WRITTEN INSTRUCTION:
Lay out everything from the line containing "This screenshot has width=647, height=503." down to the end of the items as a two-column CSV headed instruction and answer. Give one row per item and put each value in a single quoted field, with line breaks turned into spaces.
>> start DATA FOR PROCESSING
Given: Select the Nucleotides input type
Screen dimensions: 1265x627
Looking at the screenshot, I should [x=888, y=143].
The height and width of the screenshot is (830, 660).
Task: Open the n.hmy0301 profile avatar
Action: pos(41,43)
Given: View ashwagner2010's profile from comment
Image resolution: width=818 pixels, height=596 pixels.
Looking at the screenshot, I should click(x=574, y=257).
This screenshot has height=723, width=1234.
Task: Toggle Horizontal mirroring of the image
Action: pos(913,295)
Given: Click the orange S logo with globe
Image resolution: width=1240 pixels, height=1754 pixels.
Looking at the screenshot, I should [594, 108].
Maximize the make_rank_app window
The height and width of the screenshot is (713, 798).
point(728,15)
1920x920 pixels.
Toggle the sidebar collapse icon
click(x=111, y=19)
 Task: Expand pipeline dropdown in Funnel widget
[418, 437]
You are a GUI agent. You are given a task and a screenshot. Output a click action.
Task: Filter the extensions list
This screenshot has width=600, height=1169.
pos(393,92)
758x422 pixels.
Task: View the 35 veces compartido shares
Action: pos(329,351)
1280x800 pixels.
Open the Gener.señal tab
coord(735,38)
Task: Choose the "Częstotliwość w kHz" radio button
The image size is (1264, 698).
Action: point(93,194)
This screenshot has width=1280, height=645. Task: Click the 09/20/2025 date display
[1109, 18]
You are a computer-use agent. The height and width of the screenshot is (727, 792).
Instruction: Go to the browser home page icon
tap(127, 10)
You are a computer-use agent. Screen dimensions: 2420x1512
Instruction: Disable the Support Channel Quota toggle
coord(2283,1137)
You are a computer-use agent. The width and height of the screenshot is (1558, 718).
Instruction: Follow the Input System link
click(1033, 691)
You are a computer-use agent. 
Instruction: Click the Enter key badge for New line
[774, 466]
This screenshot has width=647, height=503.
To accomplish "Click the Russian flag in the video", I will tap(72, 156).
>> end DATA FOR PROCESSING
FULL OUTPUT:
instruction,answer
"This screenshot has width=647, height=503. To accomplish ""Click the Russian flag in the video"",","I will tap(72, 156)."